Wiki Contributions


What Multipolar Failure Looks Like, and Robust Agent-Agnostic Processes (RAAPs)

Mainly such complete (and irreversible!) delegation to such incompetent systems being necessary or executed. If AI is so powerful that the nuclear weapons are launched on hair-trigger without direction from human leadership I expect it to not be awful at forecasting that risk.

You could tell a story where bargaining problems lead to mutual destruction, but the outcome shouldn't be very surprising on average, i.e. the AI should be telling you about it happening with calibrated forecasts.

What Multipolar Failure Looks Like, and Robust Agent-Agnostic Processes (RAAPs)

The US and China might well wreck the world  by knowingly taking gargantuan risks even if both had aligned AI advisors, although I think they likely wouldn't.

But what I'm saying is really hard to do is to make the scenarios in the OP (with competition among individual corporate boards and the like) occur without extreme failure of 1-to-1 alignment (for both companies and governments). Competitive pressures are the main reason why AI systems with inadequate 1-to-1 alignment would be given long enough leashes to bring catastrophe.
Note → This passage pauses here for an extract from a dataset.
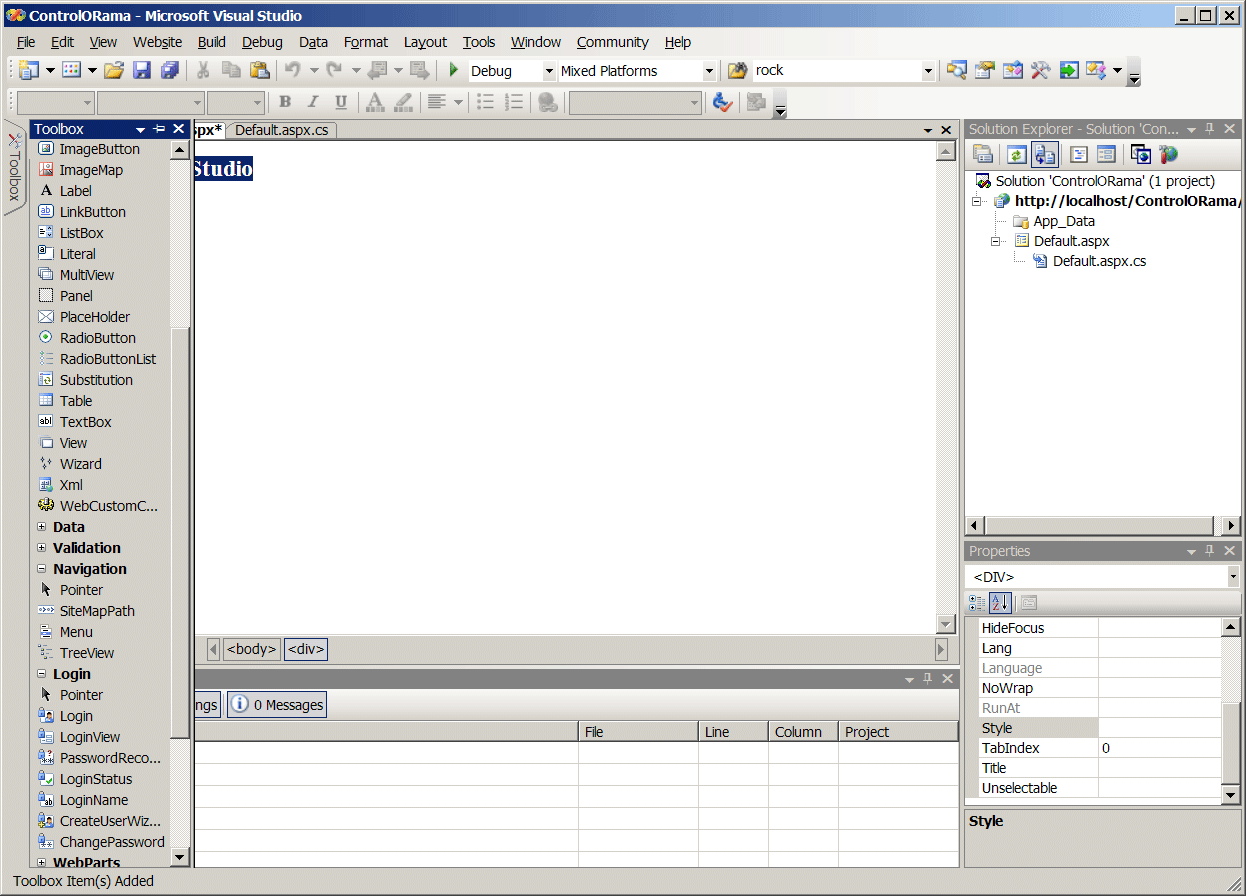Click the Paste clipboard toolbar icon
I would cosign Vanessa and Paul's comments about these scenarios being hard to fit with the idea that technical 1-to-1 alignment work is much less impactful than cooperative RL or the like.


In more detail, I assign a ≥10% chance to a scenario where two or more cultures each progressively diminish the degree of control they exercise over their tech, and the safety of the economic activities of that tech to human existence, until an involuntary human extinction event.  (By comparison, I assign at most around a ~3% chance of a unipolar "world takeover" event, i.e., I'd sell at 3%.)
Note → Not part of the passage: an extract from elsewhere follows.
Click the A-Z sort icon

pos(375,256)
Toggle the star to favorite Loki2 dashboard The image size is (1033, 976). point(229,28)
If this means that a 'robot rebellion' would include software produced by more than one company or country, I think that that is a substantial possibility, as well as the alternative, since competitive dynamics in a world with a few giant countries and a few giant AI companies (and only a couple leading chip firms) can mean that the way safety tradeoffs work is by one party introducing rogue AI systems that outcompete by not paying an alignment tax (and intrinsically embodying in themselves astronomically valuable and expensive IP), or cascading alignment failure in software traceable to a leading company/consortium or country/alliance. 

But either way reasonably effective 1-to-1 alignment methods (of the 'trying to help you and not lie to you and murder you with human-level abilities' variety) seem to eliminate a supermajority of the risk.
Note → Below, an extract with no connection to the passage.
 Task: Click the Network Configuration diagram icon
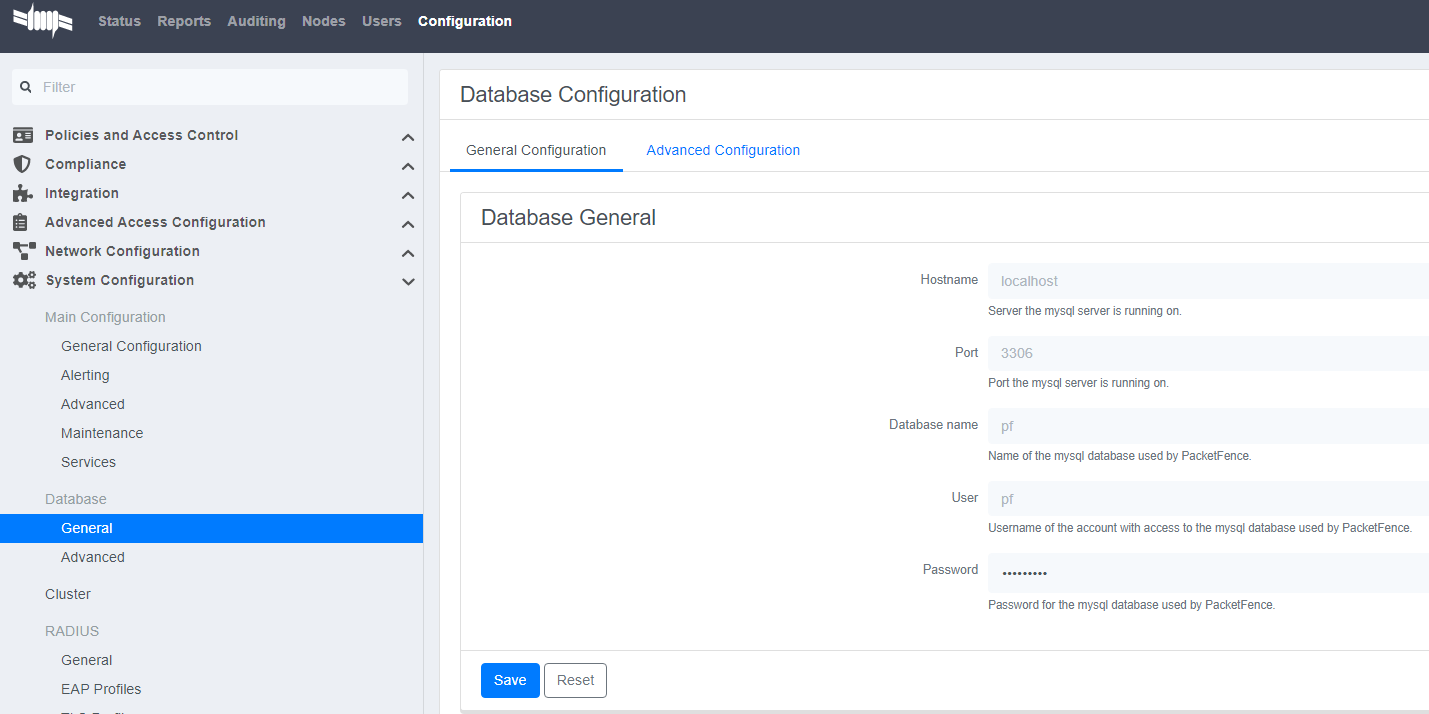point(23,251)
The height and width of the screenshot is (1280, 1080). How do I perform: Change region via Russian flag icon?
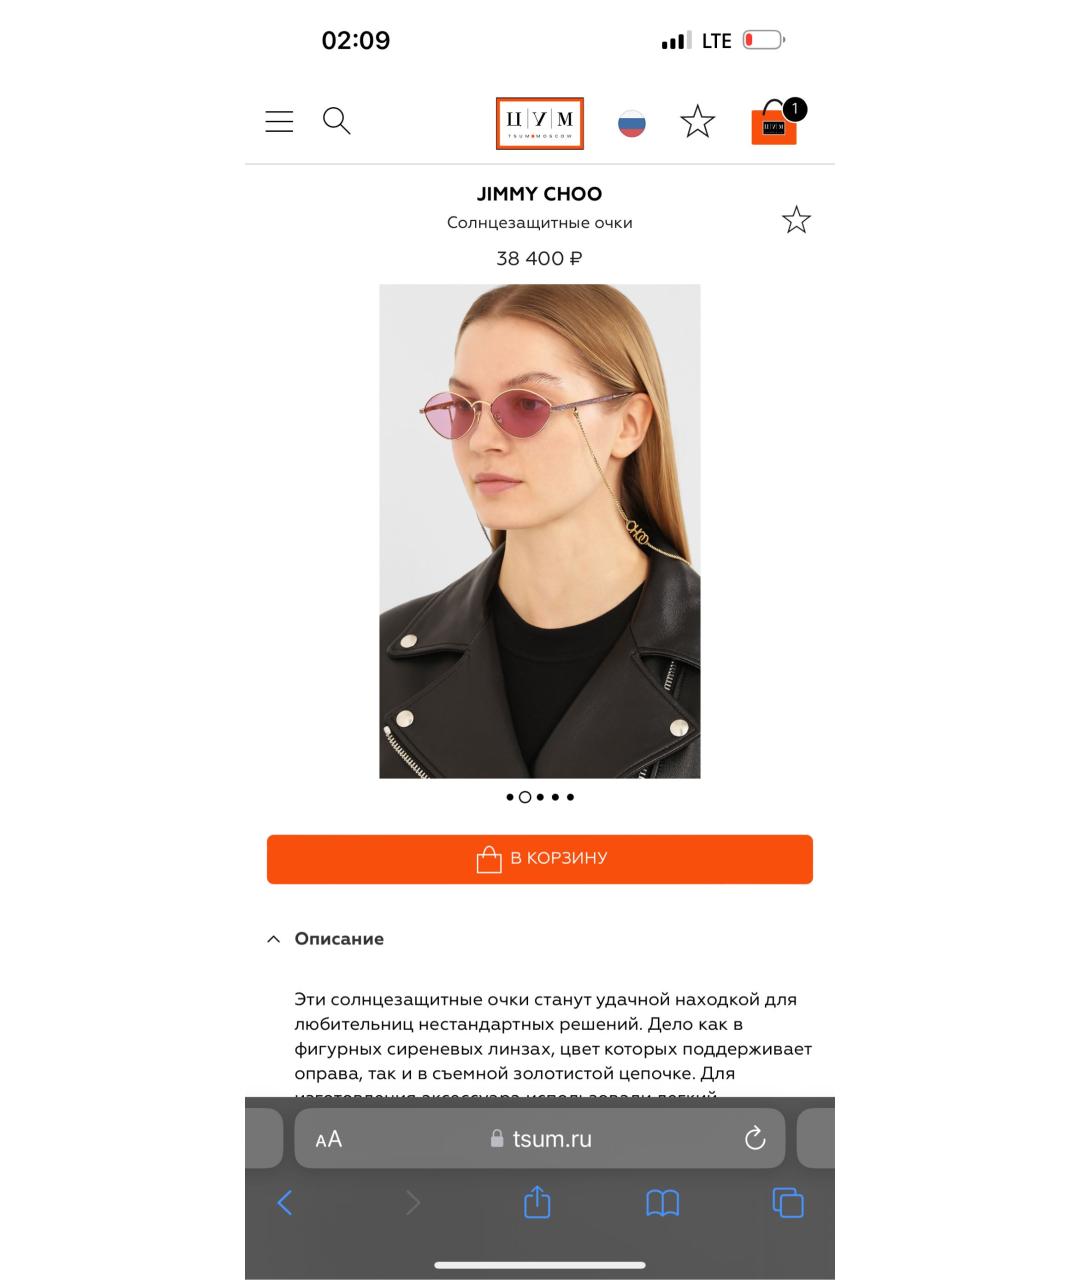[632, 124]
[I am separately skeptical that technical work on multi-agent RL is particularly helpful, since it can be done by 1-to-1 aligned systems when they are smart, and the more important coordination problems seem to be earlier between humans in the development phase.]

What Multipolar Failure Looks Like, and Robust Agent-Agnostic Processes (RAAPs)

I think I disagree with you on the tininess of the advantage conferred by ignoring human values early on during a multi-polar take-off.  I agree the long-run cost of supporting humans is tiny, but I'm trying to highlight a dynamic where fairly myopic/nihilistic power-maximizing entities end up quickly out-competing entities with other values, due to, as you say, bargaining failure on the part of the creators of the power-maximizing entities.

Right now the United States has a GDP of >$20T, US plus its NATO allies and Japan >$40T, the PRC >$14T, with a world economy of >$130T. For AI and computing industries the concentration is even greater.

These leading powers are willing to regulate companies and invade small countries based on reasons much less serious than imminent human extinction. They have also avoided destroying one another with nuclear weapons.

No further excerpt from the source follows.